- [Enunciado 1]:
Responda, com base na entrevista sobre o Antifluffy:
(a) Em que consiste o Antifluffy, na sua essência?
(b) Que anúncio serviu, de certa forma, de inspiração ao Antifluffy?
(c) Quem fotografou a participante embrulhada em fita magnética?
- [Enunciado 2]: Prolongue a entrevista sobre o Antifluffy, retomando-a a seguir à última frase apresentada.

- [Fonte]:

Na essência, o Antifluffy é a crença de que as pessoas podem fazer melhor negócio daquilo que os media têm para lhes oferecer. Uma coisa que me inquieta é quando me apercebo que todos nós temos ferramentas altamente poderosas à nossa disposição agora mesmo, mas no entanto em vez de estas estarem a agir em nosso favor, na verdade estão contra nós, a tornar-nos mais ansiosos, mais deterministas, mais alienados.  

O que é feito do carácter conciliador dos novos media? Eu ainda não o descobri e acho que temos o dever de encontrá-lo e nutri-lo. É óbvio que estou a generalizar, há pessoas que estão a fazer coisas que são fundamentalmente certas, mas são exceções à regra…  

Participante do medialab "We are the fluff" embrulhada em fita magnética. Foto de Luís Barbosa para o Future Places (usada com permissão)

Participante do medialab “We are the fluff” embrulhada em fita magnética. Foto de Luís Barbosa para o Future Places (usada com permissão)

GV: Quem é o “nós” da performance “We are the fluff” (Nós somos o fluff) que aconteceu agora mesmo?

Quando eu digo “nós” quero mesmo dizer “Nós, seres humanos”, “Nós, criaturas que estamos vivas neste momento”. Eu sou um convite para as pessoas desenvolverem a obliquidade que têm dentro de si. Para repensarem os parâmetros da sua ligação com a cultura contemporânea…

O Antifluffy foi de certa forma inspirado num anúncio de televisão de uma empresa de telemóveis, que do meu ponto de vista representa um síndroma. O anúncio mostra uma história resumida do século XX, que inclui, entre outras coisas, imagens históricas de soldados num campo de batalha. O facto de uma empresa de telemóveis usar imagens de seres humanos que muito provavelmente não voltaram para casa, e depois dizer que a solução é mudares o teu contrato para um plano melhor, 4 cêntimos por minuto. Qual é a intenção? Em termos de herança histórica, é isto que os nossos antepassados merecem?  

Fluff é esse tipo de treta que diz que a história pode e deve ser revisitada como um mecanismo… Para quê? Já basta de palha!   

GV: Hoje vi uma multidão na rua liderada por uma orquestra. O que parecia inicialmente uma verdadeira atuação musical era de facto um evento patrocinado (e filmado) com o logotipo de uma empresa de telemóveis por todo o lado…   

Não sou contra as empresas que facilitam o acesso à cultura. Penso que é completamente aceitável, contudo o que me parece agora é que tudo se tornou uma espécie de campo de minas. Costumava ser – ou pelo menos parecia – mais fácil ler o panorama cultural e social, e agora tudo isso tem-se tornado muito questionável. Com este tipo de experiências. Estás a ver, um pequeno detalhe pode repentinamente levar toda a experiência para um território completamente diferente – neste caso do cultural para o comercial. Não quero dizer que as ligações não podem ser estabelecidas, mas qual será o preço a pagar?

- [Dados registados]:
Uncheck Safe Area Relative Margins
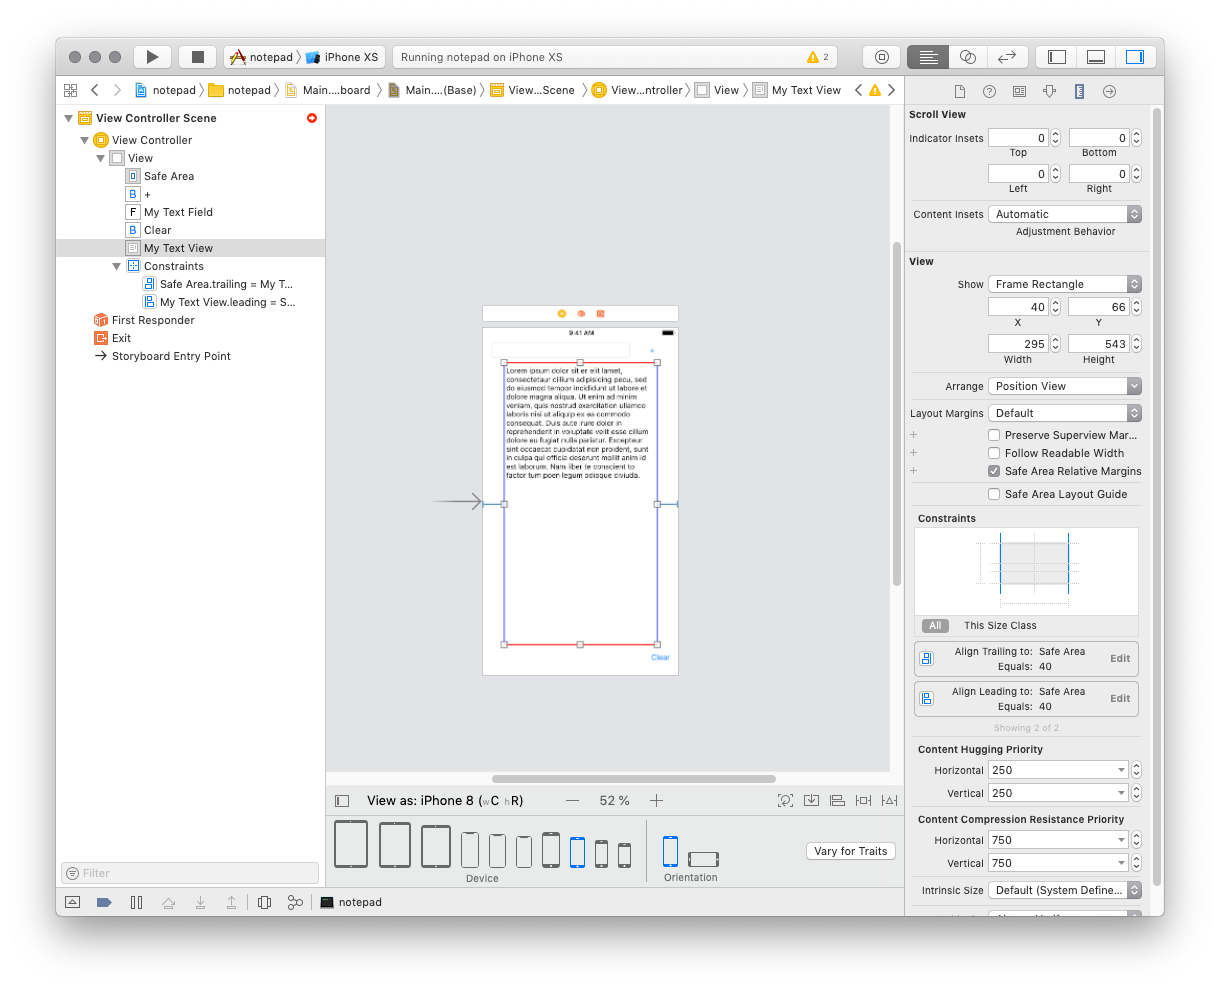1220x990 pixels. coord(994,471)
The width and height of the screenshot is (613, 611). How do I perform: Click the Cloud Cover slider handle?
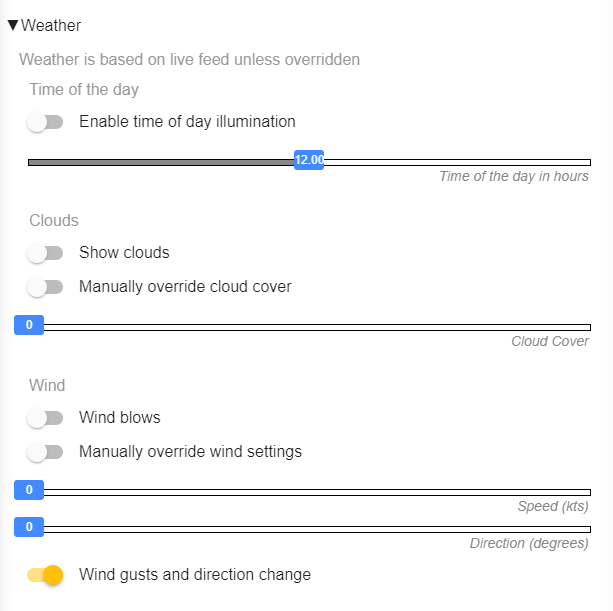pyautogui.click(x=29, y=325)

- [Resposta final 1]:
(a) Na crença de que as pessoas podem fazer melhor negócio daquilo que os media têm para lhes oferecer.
(b) Um anúncio de televisão de uma empresa de telemóveis.
(c) Luís Barbosa, para o Future Places.

- [Resposta final 2]:
GV: Seria mais fácil atrair pessoas para as ruas do Porto se as manifestações contra as políticas de austeridade fossem patrocinadas por uma marca?  

O que aconteceu no dia 15 de Setembro de 2012, foi um momento chave para a percepção do que está a acontecer socialmente em Portugal. Nesse dia tivemos o que as pessoas chamariam a maior manifestação desde a revolução de 1974. A Avenida dos Aliados [a principal avenida do centro da cidade, onde se encontra a Câmara Municipal], estava cheia de centenas de milhares de pessoas que protestavam contra o grave aumento dos impostos. E o mais estranho é que uma empresa de telemóveis estava a organizar uma festa ao ar livre nessa mesma noite.    

Habitualmente, costumo mostrar 2 slides nas minhas apresentações: um que mostra a Avenida dos Aliados repleta de pessoas às 15h, e outro com a mesma multidão na Praça Filipa de Lencastre à 1 da manhã a beber cerveja e a ouvir alguns DJ's. Então, o que estás a descrever foi realmente o que já aconteceu. Eu tenho a certeza que houve uma ligação entre estes dois eventos que foi planeada. 

Porém, a minha preocupação é exatamente esta… Qual é a palavra? Não é polarização… mas esquizofrenia. É esta espécie de esquizofrenia em que ora estás em modo de festa ou em modo de protesto, e eu acho que isto não é nada saudável. É de facto altamente prejudicial para a nossa integridade como indivíduos. 

Preocupa-me que não veja muitas pessoas proporem novas geometrias sociais. O único momento em que as pessoas saem à rua é para dizer NÃO. Mas o que eu nunca vejo é o mesmo enorme grupo de pessoas a anunciar uma alternativa em conjunto como um todo.   

Tape remnants at Maus Hábitos. Photo by Luis Barbosa for Future Places.

Tape remnants at Maus Hábitos. Photo by Luis Barbosa for Future Places (used with permission).

GV: Achas que os meios digitais podem ajudar a reunir pessoas para conseguir alternativas?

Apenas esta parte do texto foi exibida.